**Task to carry out:** Exactly the lines from the line that has "Image resolution: width=1280" through the final line below are to be retyped, and the pictures are not.

Collected data entries:
* * *

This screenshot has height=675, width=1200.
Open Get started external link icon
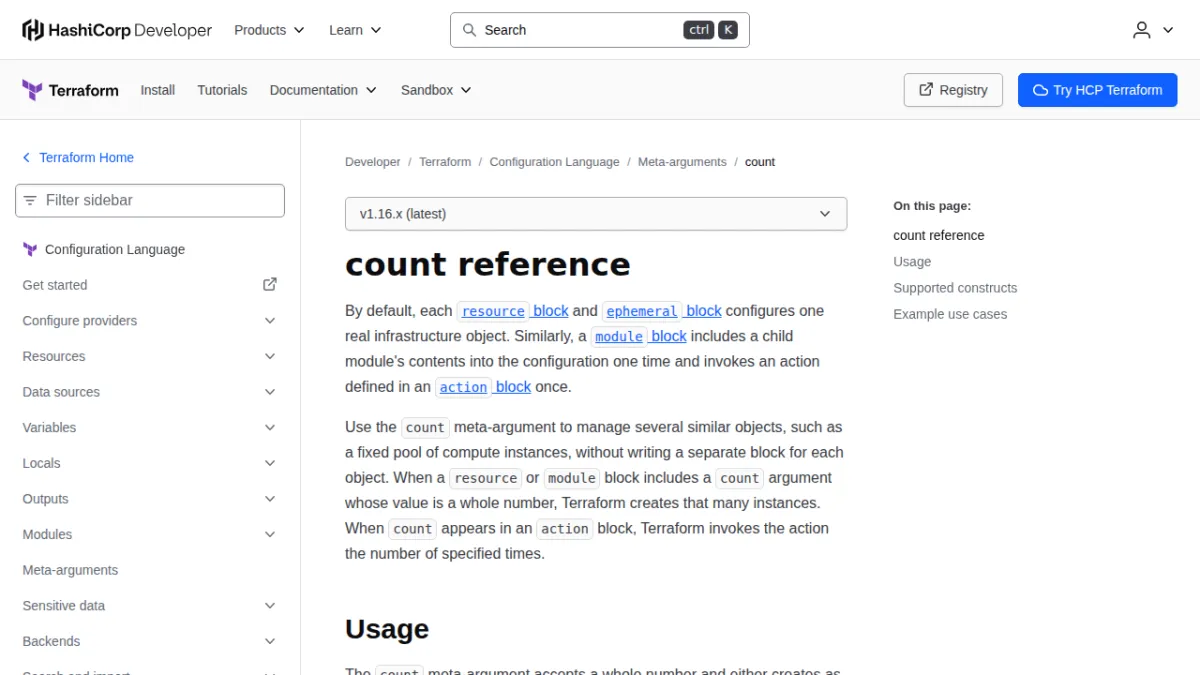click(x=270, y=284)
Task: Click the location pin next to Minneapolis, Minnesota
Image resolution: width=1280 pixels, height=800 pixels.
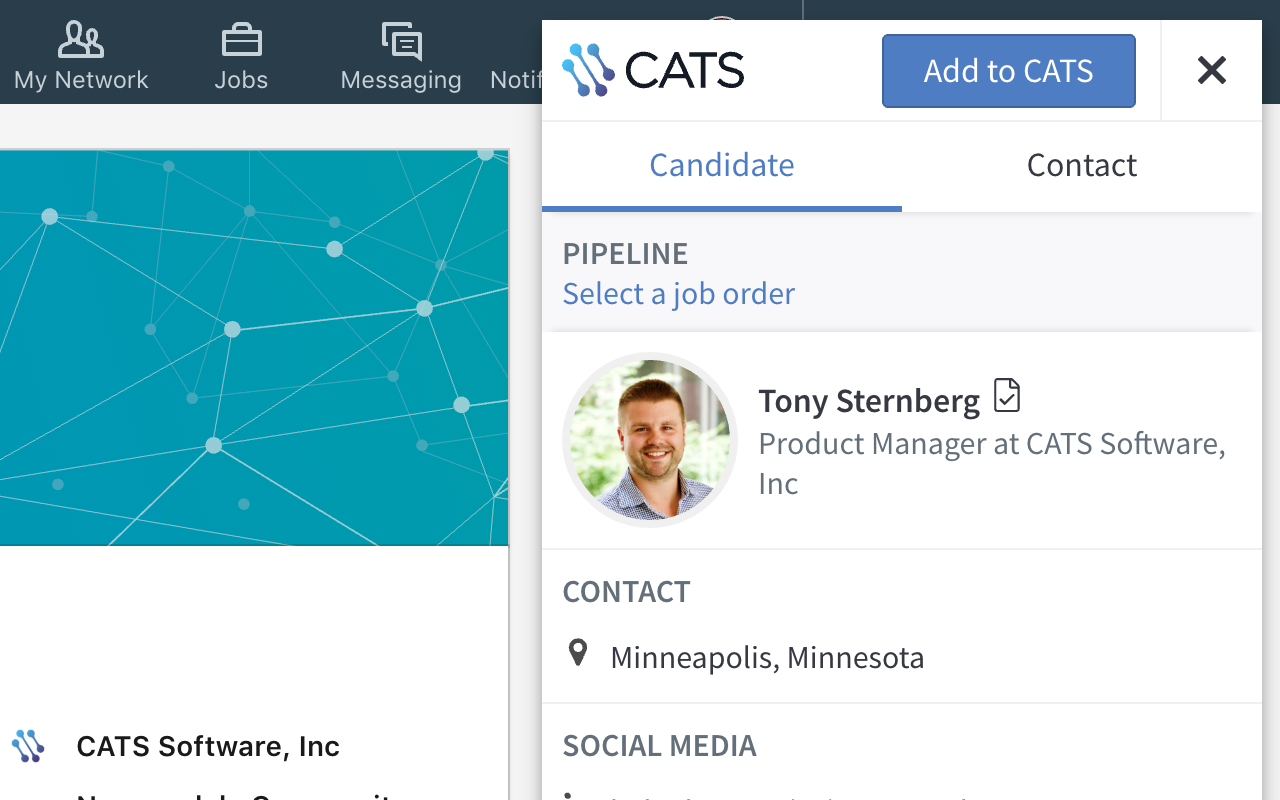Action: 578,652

* * *

**Task result:**
Image resolution: width=1280 pixels, height=800 pixels.
Action: 578,652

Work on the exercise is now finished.